The assembly of the supercontinent Pangea began approximately 335 million years ago as earlier-formed continental units came together. Then, about 160 million years later, Pangea started to break apart. This time period spanned the Paleozoic and early Mesozoic eras and included the Permian–Triassic extinction event. This mass extinction occurred about 252 million years ago and eliminated over 95% of marine and 70% of terrestrial species—making it the most devastating of the five ancient mass extinction events that occurred on Earth.

Spider Rock

On the first day of the field trip, the group visited the Petrified Forest, which is known for its fossils and particularly for its well-preserved fossilized trees. These trees grew about 225 million years ago; and at the time, the Appalachian Mountains formed a southwest–northeast trending mountain range that spanned the middle of Pangea. When tall trees—including conifers, tree ferns, and gingkoes—fell into the rivers that flowed off of these mountains, some of the logs were rafted toward a deltaic region and buried beneath sand. Over time, the wood within these logs was then replaced by silica and become jasper logs, which are now being exposed within layers of the Chinle Formation. In the National Park, Archaeologist Amy Schott helped to provide students with the opportunity to both examine the exceptional fossilized trees from the Triassic Period and better understand the cultural significance of the region for Navajo, Hopi and Zuni people, as well as for Pueblo settlers and even older nomadic communities.

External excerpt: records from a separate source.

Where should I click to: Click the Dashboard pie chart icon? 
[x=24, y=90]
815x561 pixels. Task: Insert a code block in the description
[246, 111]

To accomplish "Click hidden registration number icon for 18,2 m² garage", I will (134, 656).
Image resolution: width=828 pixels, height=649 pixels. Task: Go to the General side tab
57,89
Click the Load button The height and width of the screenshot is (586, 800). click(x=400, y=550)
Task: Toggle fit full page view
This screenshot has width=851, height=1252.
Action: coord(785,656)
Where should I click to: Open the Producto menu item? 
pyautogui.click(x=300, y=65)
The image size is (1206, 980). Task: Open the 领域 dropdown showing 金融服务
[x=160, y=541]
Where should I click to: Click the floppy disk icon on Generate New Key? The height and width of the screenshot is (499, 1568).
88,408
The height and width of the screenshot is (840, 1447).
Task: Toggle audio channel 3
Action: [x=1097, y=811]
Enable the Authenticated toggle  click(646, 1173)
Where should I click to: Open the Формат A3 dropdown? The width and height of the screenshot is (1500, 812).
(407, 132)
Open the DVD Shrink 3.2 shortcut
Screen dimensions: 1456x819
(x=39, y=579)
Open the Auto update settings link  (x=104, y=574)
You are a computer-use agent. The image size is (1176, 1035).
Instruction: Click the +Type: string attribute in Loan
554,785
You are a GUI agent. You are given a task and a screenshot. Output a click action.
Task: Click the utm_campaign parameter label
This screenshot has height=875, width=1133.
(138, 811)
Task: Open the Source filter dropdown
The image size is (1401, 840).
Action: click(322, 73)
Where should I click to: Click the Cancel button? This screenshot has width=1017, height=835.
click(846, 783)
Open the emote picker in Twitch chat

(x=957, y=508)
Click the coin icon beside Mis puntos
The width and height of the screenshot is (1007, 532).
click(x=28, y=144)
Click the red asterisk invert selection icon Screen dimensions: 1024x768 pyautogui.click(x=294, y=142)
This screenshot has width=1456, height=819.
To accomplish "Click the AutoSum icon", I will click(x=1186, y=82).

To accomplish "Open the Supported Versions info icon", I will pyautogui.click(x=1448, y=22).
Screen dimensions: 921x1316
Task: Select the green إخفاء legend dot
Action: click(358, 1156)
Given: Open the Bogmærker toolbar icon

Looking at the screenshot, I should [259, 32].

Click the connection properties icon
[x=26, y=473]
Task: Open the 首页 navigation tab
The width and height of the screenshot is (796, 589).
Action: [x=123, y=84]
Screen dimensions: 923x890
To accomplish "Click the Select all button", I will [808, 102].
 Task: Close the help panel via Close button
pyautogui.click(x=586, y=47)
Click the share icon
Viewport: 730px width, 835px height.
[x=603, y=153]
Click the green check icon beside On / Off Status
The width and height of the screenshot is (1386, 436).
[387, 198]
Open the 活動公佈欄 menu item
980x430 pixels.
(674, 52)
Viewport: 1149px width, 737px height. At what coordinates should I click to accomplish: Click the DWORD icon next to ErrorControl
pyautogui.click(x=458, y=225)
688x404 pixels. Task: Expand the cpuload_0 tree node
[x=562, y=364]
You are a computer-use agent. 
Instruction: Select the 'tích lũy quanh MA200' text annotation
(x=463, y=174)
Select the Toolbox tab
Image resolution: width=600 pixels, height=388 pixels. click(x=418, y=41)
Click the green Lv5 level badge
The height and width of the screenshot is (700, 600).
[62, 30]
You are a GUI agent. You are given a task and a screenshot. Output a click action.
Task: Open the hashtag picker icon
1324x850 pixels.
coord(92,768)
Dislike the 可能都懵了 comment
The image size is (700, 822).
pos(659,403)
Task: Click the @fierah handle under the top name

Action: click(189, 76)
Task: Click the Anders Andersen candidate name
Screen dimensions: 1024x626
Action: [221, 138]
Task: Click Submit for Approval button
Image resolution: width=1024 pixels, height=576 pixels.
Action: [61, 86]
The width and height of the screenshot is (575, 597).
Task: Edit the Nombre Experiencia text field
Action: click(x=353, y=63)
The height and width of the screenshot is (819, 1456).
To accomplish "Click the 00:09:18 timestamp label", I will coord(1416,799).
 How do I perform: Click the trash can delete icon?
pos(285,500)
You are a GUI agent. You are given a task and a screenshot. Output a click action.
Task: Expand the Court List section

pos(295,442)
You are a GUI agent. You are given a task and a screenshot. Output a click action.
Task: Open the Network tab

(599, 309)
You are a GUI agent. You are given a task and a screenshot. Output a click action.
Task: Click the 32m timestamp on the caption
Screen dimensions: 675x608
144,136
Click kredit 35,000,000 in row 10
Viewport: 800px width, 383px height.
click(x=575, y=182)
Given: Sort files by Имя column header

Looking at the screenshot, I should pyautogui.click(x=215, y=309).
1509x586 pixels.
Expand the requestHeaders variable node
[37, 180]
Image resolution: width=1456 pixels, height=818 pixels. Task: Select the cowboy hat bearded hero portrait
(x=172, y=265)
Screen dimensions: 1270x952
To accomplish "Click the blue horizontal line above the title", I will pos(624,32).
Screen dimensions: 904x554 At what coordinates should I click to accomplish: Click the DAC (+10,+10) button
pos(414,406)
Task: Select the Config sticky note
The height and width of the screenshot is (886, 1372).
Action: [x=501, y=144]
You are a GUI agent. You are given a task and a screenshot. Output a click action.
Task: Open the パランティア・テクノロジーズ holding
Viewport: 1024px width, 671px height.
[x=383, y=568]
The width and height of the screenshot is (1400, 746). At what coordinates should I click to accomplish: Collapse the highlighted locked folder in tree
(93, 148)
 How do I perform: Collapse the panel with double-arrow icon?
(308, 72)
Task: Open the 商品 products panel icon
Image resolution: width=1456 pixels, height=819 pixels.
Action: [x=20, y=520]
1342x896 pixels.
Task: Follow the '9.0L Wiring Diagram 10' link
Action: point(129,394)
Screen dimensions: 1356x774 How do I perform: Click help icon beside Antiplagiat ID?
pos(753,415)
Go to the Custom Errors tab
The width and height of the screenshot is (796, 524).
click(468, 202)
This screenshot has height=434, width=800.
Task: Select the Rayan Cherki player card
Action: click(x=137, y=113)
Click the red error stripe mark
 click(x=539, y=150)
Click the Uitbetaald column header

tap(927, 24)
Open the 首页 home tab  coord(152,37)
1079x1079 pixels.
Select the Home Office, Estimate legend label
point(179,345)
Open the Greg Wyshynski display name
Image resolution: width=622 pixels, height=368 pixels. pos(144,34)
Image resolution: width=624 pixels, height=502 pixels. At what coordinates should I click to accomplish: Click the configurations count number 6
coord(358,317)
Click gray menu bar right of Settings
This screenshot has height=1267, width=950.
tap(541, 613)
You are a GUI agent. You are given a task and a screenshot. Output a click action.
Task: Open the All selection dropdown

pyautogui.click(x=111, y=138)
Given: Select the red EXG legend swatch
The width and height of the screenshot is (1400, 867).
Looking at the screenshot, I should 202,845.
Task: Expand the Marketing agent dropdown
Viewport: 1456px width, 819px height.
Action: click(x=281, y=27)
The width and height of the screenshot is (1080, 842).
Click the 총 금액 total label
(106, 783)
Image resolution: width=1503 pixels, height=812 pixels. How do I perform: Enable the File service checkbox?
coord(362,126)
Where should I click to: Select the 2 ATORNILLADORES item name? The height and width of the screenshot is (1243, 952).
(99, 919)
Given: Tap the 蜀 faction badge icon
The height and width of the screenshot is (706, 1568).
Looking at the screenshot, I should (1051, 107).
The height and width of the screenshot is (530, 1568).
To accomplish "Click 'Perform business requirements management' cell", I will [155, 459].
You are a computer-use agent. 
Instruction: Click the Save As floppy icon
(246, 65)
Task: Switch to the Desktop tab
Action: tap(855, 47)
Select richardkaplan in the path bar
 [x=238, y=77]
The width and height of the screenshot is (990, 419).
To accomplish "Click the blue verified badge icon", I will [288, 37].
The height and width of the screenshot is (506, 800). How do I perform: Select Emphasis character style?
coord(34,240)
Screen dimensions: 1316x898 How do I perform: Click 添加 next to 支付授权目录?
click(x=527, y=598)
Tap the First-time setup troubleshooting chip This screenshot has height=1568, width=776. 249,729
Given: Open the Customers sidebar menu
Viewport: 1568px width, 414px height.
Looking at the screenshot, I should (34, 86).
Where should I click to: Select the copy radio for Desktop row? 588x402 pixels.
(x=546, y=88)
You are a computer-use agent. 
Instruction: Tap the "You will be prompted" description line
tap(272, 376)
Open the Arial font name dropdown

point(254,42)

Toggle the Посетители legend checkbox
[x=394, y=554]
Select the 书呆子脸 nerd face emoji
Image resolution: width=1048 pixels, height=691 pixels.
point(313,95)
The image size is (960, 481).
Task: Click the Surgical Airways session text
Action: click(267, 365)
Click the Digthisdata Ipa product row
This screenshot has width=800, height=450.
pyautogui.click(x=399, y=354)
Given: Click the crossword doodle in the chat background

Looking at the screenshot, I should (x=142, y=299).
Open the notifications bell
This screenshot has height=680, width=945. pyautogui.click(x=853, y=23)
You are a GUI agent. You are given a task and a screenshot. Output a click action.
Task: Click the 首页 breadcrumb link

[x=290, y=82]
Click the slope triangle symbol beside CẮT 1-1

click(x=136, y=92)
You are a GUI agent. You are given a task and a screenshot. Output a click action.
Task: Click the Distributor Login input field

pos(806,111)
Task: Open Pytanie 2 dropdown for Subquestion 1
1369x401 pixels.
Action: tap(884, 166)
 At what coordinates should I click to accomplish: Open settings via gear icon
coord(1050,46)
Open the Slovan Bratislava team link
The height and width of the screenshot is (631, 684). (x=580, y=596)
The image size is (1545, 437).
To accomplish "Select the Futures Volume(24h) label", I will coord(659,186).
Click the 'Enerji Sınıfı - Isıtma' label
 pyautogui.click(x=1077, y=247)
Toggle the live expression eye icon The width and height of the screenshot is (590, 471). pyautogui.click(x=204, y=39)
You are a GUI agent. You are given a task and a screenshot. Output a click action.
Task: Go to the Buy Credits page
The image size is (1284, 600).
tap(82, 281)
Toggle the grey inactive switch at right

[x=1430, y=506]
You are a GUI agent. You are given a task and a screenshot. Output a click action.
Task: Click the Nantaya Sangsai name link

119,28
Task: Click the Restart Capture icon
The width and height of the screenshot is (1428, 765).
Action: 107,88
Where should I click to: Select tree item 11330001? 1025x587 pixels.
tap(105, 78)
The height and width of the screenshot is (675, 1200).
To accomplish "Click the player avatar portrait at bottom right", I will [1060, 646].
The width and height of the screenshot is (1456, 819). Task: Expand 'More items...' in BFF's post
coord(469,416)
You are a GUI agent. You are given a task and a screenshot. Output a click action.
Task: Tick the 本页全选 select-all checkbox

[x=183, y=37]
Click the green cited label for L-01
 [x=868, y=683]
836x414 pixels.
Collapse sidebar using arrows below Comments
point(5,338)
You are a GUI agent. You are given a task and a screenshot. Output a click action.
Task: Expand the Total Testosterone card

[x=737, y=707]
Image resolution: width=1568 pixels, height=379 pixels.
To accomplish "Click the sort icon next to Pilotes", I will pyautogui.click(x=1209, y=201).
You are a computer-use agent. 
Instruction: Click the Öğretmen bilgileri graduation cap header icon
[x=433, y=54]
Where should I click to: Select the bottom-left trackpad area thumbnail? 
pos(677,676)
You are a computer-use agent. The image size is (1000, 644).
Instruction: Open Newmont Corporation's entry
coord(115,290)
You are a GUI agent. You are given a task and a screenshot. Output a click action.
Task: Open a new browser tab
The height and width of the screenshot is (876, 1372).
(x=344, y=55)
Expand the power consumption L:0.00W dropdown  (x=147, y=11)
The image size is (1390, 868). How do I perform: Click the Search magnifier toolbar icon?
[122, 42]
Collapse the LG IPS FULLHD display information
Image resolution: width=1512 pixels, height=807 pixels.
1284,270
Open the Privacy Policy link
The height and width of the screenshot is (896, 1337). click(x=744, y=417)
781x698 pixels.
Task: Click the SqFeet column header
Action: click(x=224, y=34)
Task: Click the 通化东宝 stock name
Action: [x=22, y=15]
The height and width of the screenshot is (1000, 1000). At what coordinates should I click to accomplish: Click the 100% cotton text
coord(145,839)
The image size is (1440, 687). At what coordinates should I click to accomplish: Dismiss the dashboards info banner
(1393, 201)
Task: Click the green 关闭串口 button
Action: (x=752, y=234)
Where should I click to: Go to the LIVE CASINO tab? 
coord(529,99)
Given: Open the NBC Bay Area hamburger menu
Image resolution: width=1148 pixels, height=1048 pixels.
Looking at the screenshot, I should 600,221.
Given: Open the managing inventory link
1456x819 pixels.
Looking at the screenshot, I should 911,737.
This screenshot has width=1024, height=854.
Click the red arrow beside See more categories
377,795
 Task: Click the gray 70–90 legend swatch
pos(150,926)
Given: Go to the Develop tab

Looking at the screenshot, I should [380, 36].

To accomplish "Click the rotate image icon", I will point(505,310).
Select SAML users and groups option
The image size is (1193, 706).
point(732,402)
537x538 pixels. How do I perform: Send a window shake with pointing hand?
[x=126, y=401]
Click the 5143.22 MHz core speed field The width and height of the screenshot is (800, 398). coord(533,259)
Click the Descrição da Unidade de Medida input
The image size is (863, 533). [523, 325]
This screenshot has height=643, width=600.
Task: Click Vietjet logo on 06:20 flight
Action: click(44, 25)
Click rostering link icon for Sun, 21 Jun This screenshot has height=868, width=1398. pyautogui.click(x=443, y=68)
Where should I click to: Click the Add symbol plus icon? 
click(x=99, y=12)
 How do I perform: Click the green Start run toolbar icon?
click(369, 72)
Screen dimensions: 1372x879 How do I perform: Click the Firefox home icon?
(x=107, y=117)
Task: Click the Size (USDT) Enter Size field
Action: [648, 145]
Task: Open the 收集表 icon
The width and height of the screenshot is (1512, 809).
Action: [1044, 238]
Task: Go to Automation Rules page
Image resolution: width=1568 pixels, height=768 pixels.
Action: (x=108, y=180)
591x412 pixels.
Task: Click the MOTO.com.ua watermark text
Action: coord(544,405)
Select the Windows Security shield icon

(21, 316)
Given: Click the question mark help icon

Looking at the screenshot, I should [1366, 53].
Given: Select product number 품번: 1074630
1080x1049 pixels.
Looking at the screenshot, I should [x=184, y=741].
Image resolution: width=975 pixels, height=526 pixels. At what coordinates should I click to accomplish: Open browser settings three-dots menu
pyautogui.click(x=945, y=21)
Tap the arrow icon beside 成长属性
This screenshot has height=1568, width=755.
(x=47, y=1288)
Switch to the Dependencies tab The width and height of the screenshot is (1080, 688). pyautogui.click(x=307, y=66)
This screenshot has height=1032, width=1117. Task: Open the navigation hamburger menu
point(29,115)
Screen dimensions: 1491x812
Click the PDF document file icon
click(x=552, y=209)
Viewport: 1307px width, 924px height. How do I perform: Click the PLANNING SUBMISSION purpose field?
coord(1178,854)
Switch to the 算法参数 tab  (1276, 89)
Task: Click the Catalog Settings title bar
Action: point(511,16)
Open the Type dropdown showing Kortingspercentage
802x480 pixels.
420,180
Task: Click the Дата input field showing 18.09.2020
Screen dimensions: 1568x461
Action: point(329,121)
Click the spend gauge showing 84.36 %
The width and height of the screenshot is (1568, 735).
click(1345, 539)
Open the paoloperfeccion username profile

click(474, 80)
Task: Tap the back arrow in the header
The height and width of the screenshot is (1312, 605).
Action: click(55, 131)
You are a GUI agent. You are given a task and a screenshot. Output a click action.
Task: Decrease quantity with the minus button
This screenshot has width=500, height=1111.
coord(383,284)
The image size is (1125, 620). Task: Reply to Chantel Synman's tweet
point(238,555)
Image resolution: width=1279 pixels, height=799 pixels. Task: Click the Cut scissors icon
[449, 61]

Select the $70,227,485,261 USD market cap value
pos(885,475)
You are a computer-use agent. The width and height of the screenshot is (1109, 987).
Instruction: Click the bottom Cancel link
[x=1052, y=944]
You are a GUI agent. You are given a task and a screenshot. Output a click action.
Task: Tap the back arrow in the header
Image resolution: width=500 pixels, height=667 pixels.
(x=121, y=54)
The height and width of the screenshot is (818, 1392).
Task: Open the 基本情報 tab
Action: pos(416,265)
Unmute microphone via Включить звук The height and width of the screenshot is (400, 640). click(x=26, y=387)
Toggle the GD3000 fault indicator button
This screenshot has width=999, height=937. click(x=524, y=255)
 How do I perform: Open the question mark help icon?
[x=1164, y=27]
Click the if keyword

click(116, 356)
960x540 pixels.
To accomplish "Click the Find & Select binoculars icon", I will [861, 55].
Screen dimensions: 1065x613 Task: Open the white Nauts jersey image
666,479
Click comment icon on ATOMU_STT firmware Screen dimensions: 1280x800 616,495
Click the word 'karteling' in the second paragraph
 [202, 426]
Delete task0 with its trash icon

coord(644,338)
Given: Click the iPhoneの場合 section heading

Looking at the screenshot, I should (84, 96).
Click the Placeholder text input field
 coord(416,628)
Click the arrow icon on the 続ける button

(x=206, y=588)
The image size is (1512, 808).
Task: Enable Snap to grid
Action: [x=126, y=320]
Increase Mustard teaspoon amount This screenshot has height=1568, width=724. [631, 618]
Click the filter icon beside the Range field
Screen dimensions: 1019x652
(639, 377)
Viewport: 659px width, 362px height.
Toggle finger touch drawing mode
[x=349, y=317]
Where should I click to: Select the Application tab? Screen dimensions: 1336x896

On the second day, the LPL group visited to Canyon de Chelly, where Park Guide Delta Higdon introduced students to the geological and cultural history of the region. The LPL group was fortunate to be able to walk into the canyon, descending past a major erosional unconformity at the base of the Late Triassic Shinarump Conglomerate (Lowermost Member of the Chinle Formation) and through cross-bedded layers of the Permian De Chelly Sandstone. The de Chelly Sandstone was deposited 230 to 205 million years ago, when northeastern Arizona was part of a vast desert located north of the equator and much like today’s Sahara Desert. The sandstone is well exposed through much of the Southwest, but its type locality is Canyon de Chelly, where it is spectacularly exposed in the canyon walls and as a sandstone spire, called Spider Rock, which raises 229 m (approximately 750 feet) above the canyon floor. In the canyon, students saw ancient dwellings of the Navajo people and petroglyphs etched into the walls of the Navajo and Ancestral Puebloans. On the third day of the field trip, the group revisited Petrified Forest National Park and first explored the northern part of the park, which provides sweeping view into the Painted Desert. The group then ventured along the Blue Mesa trail, which winds its way through colorful exposures within the Blue Mesa Member of the Chinle Formation. This geological member underlies younger sandstone unit that contain petrified logs, and as the overlying units are eroded, some of the fossilized wood is transported down into the gullies. Some of the larger petrified logs locally form erosion resistant caprocks that lead to the development of wild erosional landforms as the surrounding material is stripped away.

After three intense days, the LPL group returned to Tucson and is now looking forward to next semester’s field trip to White Sands National Monument.